Flat Spinning Machine, 2013–14

Teak wood, electronics, 42 x 27 x 22 cm.

This machine includes a grid where each position can be activated via electrodes, with the worms being placed on a silk screen over that matrix. Positioned on a flat plane, silkworms are unable to create three-dimensional structures and the outcome is a flat sheet of silk. In 2014, Xu began to experiment with natural coloured silk to be able to differentiate between the silk spun by two or more worms. The first attempts, through changing the worms’ diet, failed. She then discovered that genetically engineered silkworms from Japan are able to spin coloured, glow-in-the-dark silk.

 

Spatial Spinning Machine 2017

Teak wood, glass, electronics, 30 x 43 x 11.5 cm.

Based on the silkworms’ behaviour within a circular environment, this machine traces how the worms spin spiral-like structures and cell-like concaves of silk. The silkworms steer the machines via cameras that capture their movements.
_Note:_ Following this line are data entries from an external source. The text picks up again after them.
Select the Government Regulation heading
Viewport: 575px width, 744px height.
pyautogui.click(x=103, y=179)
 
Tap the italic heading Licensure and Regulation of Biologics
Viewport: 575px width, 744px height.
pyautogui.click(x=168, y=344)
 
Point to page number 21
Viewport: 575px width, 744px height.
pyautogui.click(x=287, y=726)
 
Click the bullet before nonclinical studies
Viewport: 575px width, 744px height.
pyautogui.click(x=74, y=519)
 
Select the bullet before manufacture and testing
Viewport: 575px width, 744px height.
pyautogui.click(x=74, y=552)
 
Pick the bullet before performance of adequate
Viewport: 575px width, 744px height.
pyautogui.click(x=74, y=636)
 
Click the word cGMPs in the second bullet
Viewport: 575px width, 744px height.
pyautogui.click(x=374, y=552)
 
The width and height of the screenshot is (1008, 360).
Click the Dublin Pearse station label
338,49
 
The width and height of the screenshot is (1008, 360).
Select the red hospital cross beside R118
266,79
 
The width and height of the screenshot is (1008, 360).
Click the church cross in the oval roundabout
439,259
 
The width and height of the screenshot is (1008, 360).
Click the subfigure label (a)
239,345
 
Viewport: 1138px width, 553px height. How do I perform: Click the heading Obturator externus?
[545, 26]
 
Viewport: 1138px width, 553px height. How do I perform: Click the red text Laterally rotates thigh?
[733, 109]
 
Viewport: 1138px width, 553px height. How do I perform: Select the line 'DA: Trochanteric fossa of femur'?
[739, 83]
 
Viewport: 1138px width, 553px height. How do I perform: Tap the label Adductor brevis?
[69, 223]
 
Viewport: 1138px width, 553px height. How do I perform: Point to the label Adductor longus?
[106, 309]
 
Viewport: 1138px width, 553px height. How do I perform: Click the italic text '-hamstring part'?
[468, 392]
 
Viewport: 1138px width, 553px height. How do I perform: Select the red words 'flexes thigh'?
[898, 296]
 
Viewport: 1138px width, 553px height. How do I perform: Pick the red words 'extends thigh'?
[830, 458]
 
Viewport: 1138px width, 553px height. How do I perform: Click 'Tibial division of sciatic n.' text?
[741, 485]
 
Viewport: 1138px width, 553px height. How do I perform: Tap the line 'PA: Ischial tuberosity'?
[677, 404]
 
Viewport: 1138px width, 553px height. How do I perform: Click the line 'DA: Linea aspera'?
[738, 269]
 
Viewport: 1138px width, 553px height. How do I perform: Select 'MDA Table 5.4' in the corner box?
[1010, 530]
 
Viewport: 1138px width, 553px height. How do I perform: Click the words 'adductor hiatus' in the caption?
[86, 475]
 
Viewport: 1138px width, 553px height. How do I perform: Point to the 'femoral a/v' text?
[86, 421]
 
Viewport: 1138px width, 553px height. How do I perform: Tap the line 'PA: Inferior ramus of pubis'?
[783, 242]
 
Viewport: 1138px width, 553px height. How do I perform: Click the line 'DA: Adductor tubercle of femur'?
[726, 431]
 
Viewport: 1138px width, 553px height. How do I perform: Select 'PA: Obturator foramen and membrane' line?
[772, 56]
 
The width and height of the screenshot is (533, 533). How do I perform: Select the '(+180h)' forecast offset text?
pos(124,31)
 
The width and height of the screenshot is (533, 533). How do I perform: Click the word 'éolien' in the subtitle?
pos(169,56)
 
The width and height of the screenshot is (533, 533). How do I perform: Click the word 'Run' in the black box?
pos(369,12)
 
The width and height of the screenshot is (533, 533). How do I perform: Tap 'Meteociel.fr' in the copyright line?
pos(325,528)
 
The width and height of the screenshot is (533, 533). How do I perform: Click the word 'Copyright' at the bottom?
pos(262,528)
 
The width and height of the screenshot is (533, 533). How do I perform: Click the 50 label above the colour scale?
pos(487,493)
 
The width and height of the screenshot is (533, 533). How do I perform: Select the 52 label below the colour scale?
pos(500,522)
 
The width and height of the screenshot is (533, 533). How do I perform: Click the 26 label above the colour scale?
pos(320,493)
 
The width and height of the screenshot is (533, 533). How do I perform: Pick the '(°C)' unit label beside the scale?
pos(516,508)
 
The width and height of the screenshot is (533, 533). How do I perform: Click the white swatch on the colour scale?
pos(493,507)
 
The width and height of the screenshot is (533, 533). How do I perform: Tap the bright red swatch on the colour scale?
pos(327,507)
Xu is interested in how these interactions can be scaled to larger networks through magnets and Hall effect sensors, generating chaotic and complex behaviour in the worms’ weaving patterns." [2]

 

[1] Trees of Life - Knowledge in Material, 2018, Exhibition brochure. Courtesy of NTU Centre for Contemporary Art Singapore.
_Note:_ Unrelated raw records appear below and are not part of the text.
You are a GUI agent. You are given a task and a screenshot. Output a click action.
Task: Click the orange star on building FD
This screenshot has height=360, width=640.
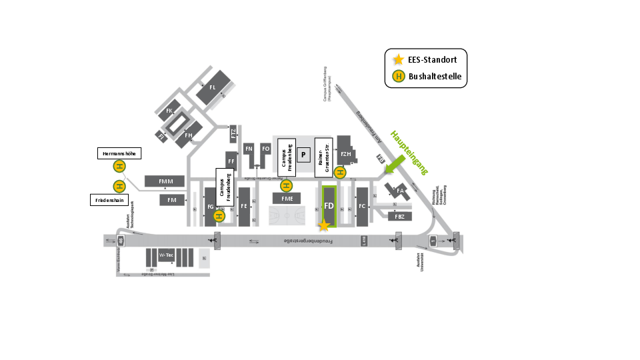pos(324,225)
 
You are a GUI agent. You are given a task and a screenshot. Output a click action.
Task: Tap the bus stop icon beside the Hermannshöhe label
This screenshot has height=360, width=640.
pos(119,167)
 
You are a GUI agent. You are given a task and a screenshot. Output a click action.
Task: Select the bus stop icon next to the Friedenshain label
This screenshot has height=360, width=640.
pos(119,187)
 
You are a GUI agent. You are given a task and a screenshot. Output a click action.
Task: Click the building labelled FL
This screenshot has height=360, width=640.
pos(213,88)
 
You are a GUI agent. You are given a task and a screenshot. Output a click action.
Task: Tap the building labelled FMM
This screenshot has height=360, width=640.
pos(165,181)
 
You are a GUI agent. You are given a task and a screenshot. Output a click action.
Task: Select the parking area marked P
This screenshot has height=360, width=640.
pos(303,155)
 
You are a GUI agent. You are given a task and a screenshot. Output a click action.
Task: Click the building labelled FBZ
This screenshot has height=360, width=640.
pos(400,217)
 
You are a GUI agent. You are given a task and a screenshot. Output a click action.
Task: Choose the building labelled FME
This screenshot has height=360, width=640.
pos(287,199)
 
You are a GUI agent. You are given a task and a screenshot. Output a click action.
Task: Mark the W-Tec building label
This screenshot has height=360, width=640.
pos(165,255)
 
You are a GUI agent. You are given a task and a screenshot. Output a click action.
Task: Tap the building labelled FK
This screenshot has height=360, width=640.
pos(169,111)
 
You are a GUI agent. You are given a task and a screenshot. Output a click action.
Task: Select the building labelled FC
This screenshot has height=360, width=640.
pos(362,207)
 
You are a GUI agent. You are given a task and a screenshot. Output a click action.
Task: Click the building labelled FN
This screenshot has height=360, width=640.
pos(249,148)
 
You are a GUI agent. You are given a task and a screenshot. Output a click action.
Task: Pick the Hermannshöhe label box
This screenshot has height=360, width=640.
pos(119,153)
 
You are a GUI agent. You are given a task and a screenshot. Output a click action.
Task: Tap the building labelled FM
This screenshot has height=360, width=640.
pos(172,200)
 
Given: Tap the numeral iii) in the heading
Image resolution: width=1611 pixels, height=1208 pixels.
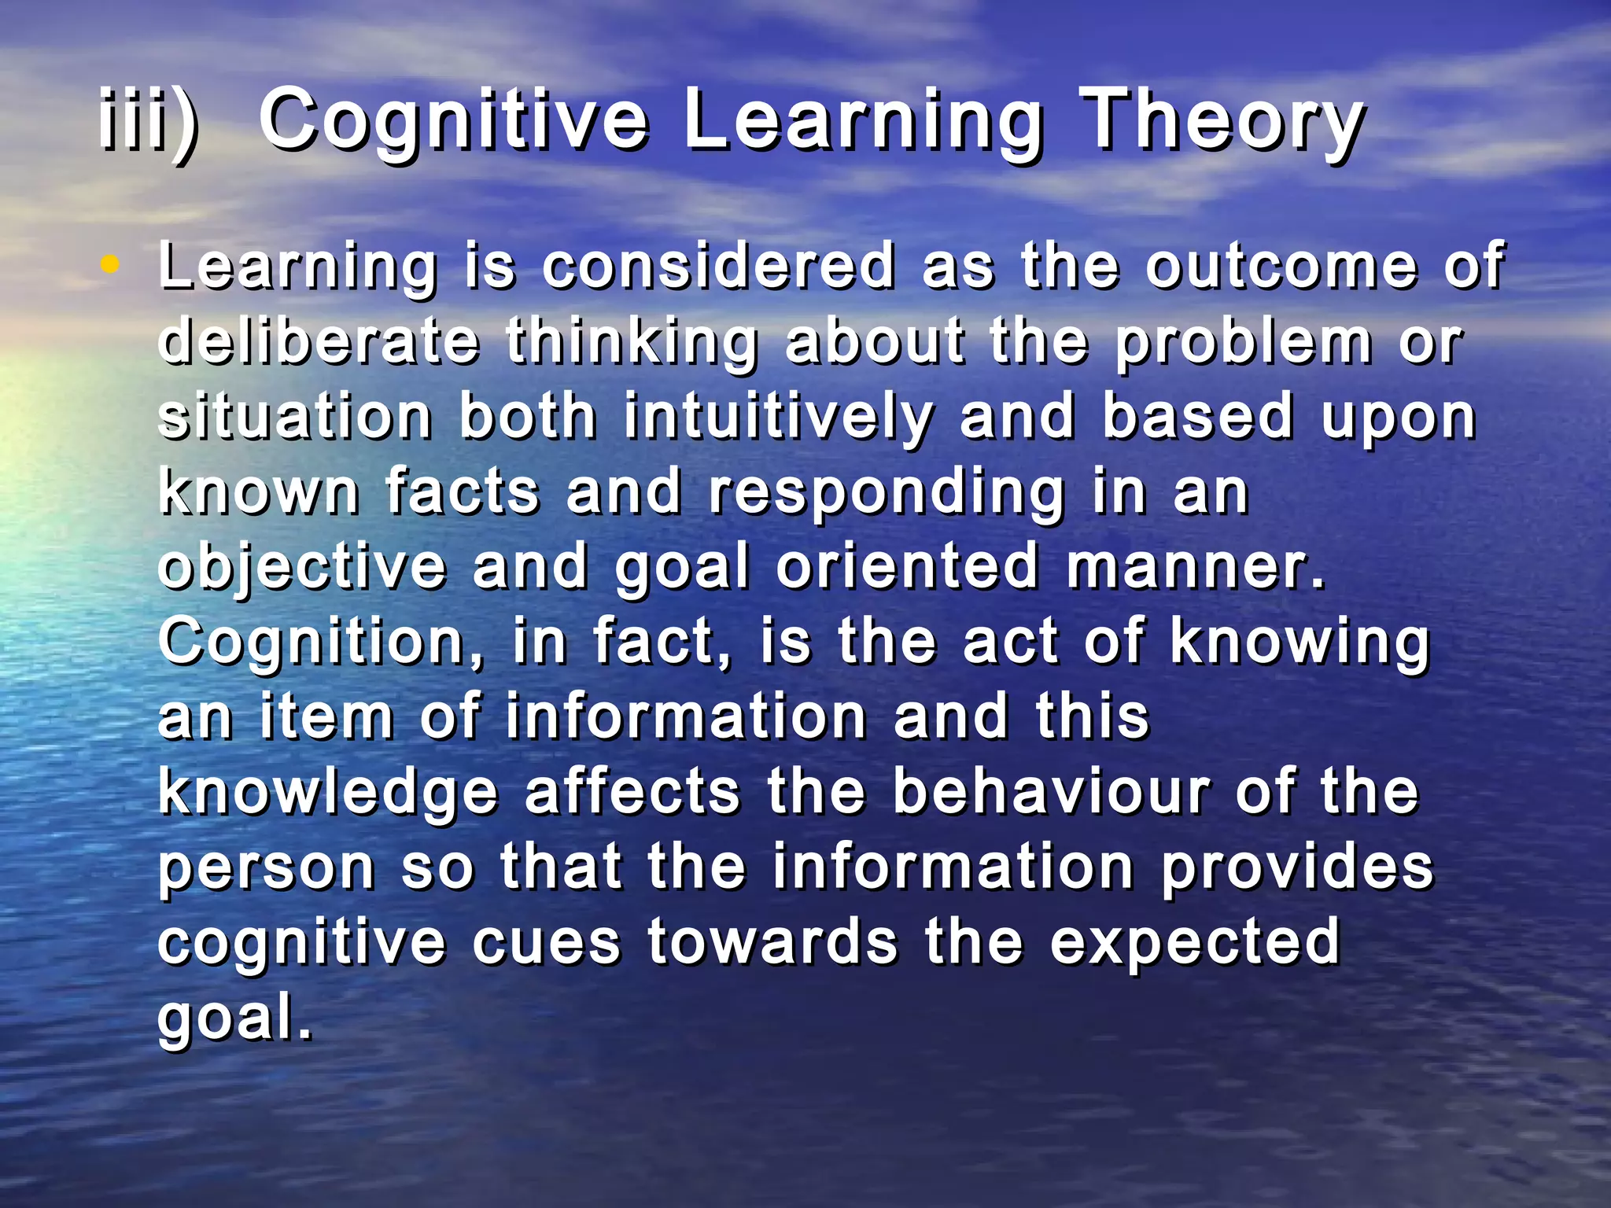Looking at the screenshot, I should point(149,122).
[2] Trees of Life - Knowledge in Material, 2018, Exhibition brochure. Courtesy of NTU Centre for Contemporary Art Singapore.
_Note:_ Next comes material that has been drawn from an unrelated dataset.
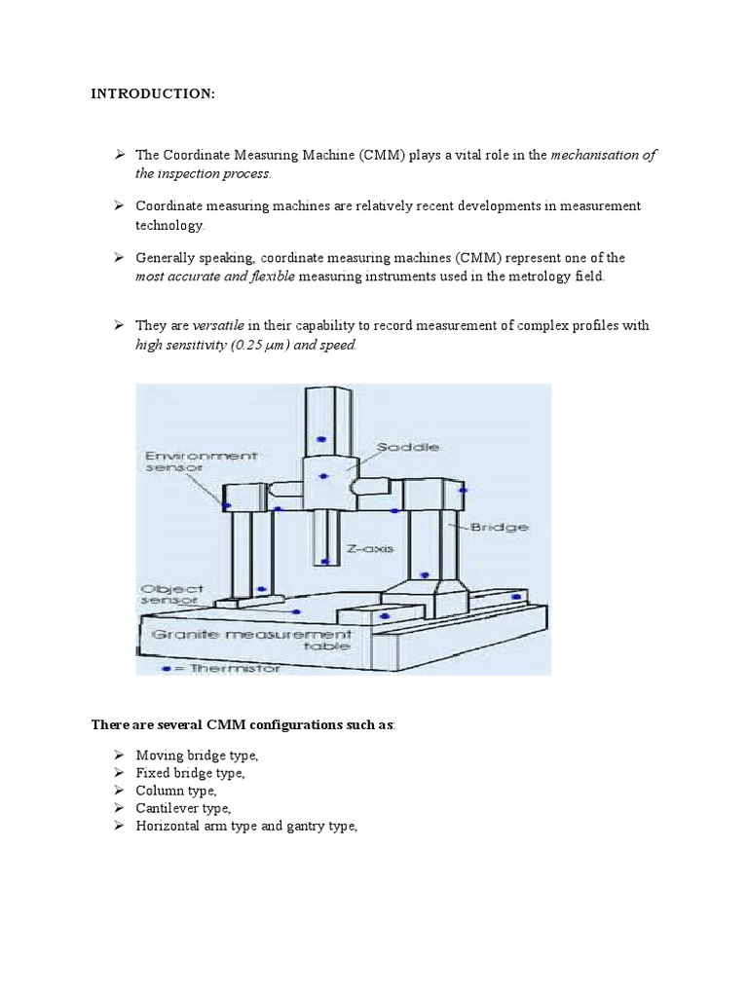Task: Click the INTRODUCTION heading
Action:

Topical Seminar: On Mulberry - Panel: Sericultural Practices - Liang Shaoji and Vivian Xu

Chaired by Dr Lisa Onaga (United States/Germany), Senior Research Scholar, Max Planck Institute for the History of Science and Assistant Professor, School of Humanities, College of Humanities, Arts, and Social Sciences, NTU

Sericulture, or silk farming, is integral to both artists Liang Shaoji’s and Vivian Xu’s practices. Liang has been working for 28 years with silkworms as collaborators, using their life cycle as a medium, while Xu is a media artist and researcher whose practice focuses on the exploration and intersection of electronic and bio media. The artists will present their experimentations with silk, while Dr Lisa Onaga shares her research on Imperial Japan’s pursuit of the perfect silkworm cocoon.


Biography

Vivian Xu’s practice focuses on the exploration and intersection of electronic and bio-media. While creating new forms of machine logic, life, and sensory systems, Xu explores the possibilities of designing a series of hybrid bio-machines that are capable of generating self-organised silk structures that combine the silkworms’ natural production process with automated computational systems of production. She is the co-founder of Dogma Labs, a cross-disciplinary laboratory based in Shanghai, dedicated to integrating design, research, education, and production with the areas of computation, biology, and digital fabrication. Xu holds an MFA in Design and Technology from Parsons the New School for Design, New York (2013) and is currently a Global Pre-Doctoral Fellow at New York University Shanghai. Xu has exhibited and lectured at various institutions around the world, including the National Art Museum of China, Beijing; Central Academy of China, Beijing; Chronus Art Center, Shanghai; Rockbund Art Museum, Shanghai; Art Laboratory Berlin; SymbioticA, the University of Western Australia; and China Academy of Art, Hangzhou.